Brave boy rescues woman and her dog in ditch ordeal
Published: February 17, 2006
A schoolboy has been hailed as a hero after leaping into freezing water to rescue a woman and her dog as they struggled in treacherous conditions.
Ashley Clark, 11, came to the aid of a stranger when she plunged into a ditch filled with water after slipping down a steep and muddy bank near Clematis Close, Driffield.
After dragging the dog back up the bank, the Driffield School pupil jumped into the knee-deep water to reach the woman’s mobile phone and call for an ambulance and the fire service.
Following her ordeal, the woman, who has asked not to be identified, praised Ashley as a hero.
Ashley, of Elizabeth Drive, Driffield, had been off school with a bout of flu but was feeling better and decided to go for a walk when the drama unfolded.

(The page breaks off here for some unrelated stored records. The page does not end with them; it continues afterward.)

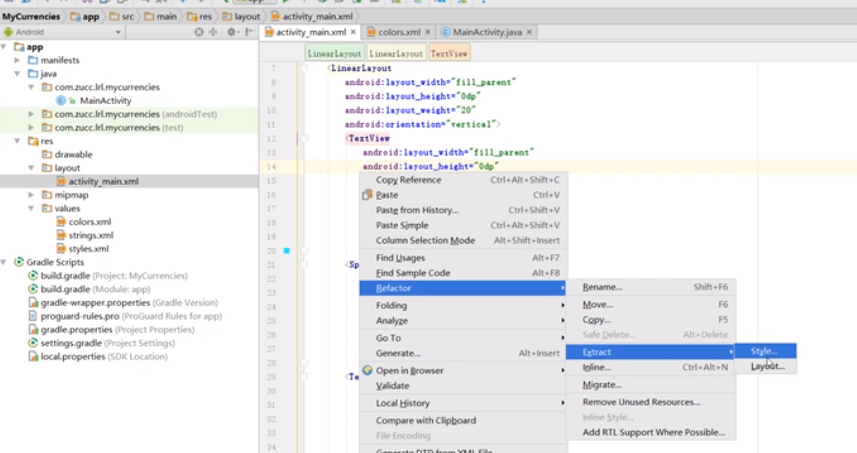Collapse the java folder in project tree
Viewport: 857px width, 453px height.
tap(18, 74)
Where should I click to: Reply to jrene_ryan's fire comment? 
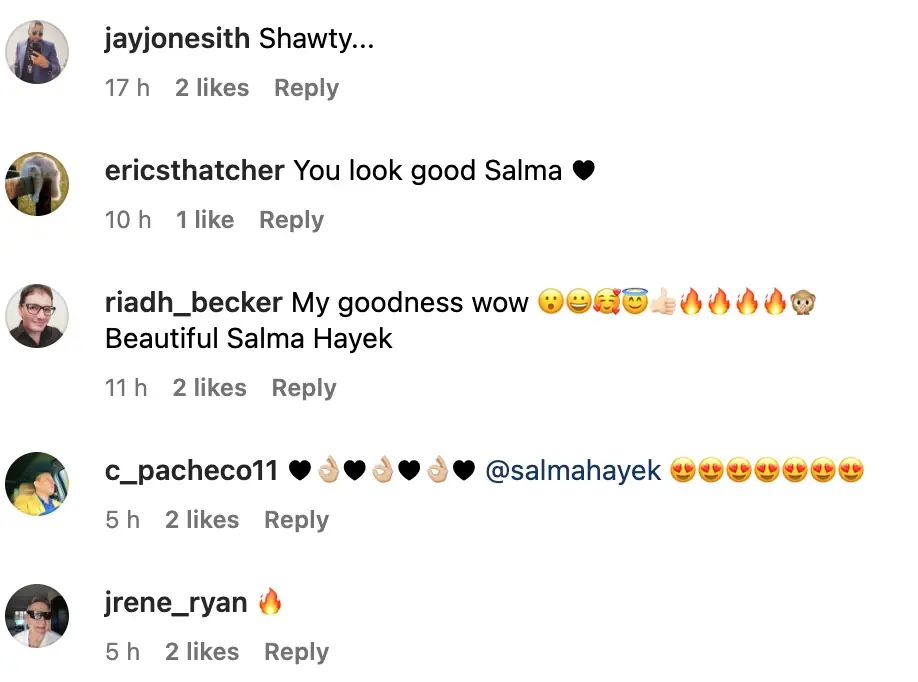point(296,652)
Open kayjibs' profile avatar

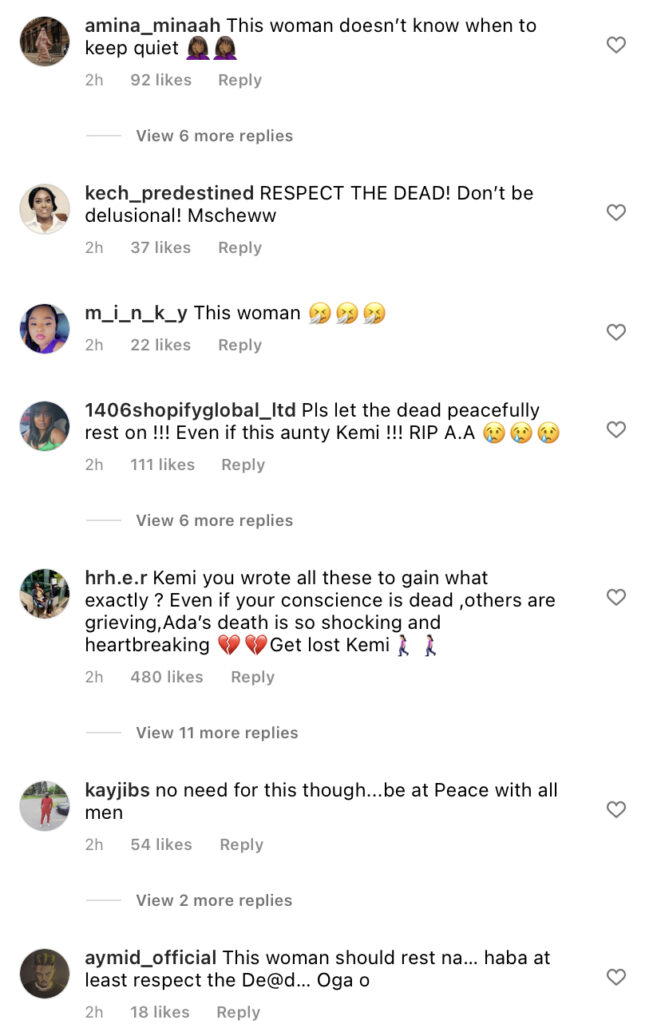[x=45, y=806]
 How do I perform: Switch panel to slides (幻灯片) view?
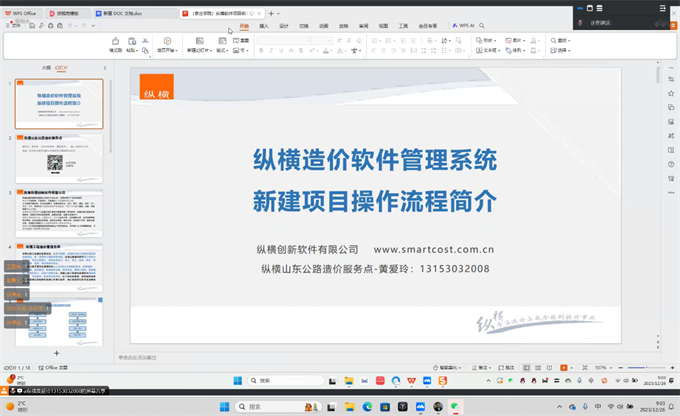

When he reached Clematis Close he dropped the rugby ball he was playing with in the water-filled ditch and went to get a stick to try to fish it out.
Then, seeing the woman in a potentially dangerous situation, Ashley quickly came to her aid.
He said: “It was quite steep and her dog was slipping down and it couldn’t get back up.
“I lowered myself down and got the dog and chucked it up on to the bank.
“As the woman leaned over to go and get it, she tumbled over and she fell. I had to go in to get her phone off her.
“I called her husband but she was just shaking, so I called an ambulance.”
A paramedic and two fire crews from Driffield were quickly on the scene and firefighters pulled the woman, who by then was freezing cold and in shock, to safety up the bank.
Ashley said: “Her husband just came running.
“He was really shocked because he thought she had suffered a really bad fall and thought she was badly injured.
“When the firemen got her out, she just said ‘thank you’ and she said I was a hero.
“I don’t know if anybody else would have managed to get the dog out but anybody else would have phoned an ambulance because she was in shock and looked frozen.”
Ashley said that when he returned home to tell his parents they did not believe him.
Steve Fuller, a spokesman for Humberside Fire And Rescue, said firefighters used a short extension ladder to reach the woman, who was believed to be fully-submerged in the water. He warned others not to jump into potentially lethal cold water without safety equipment but commended Ashley’s actions.
“The lad has reacted instinctively and has helped another member of the community.
“He has carried out an act of bravery but no member of the public should enter the water without the appropriate safety equipment.”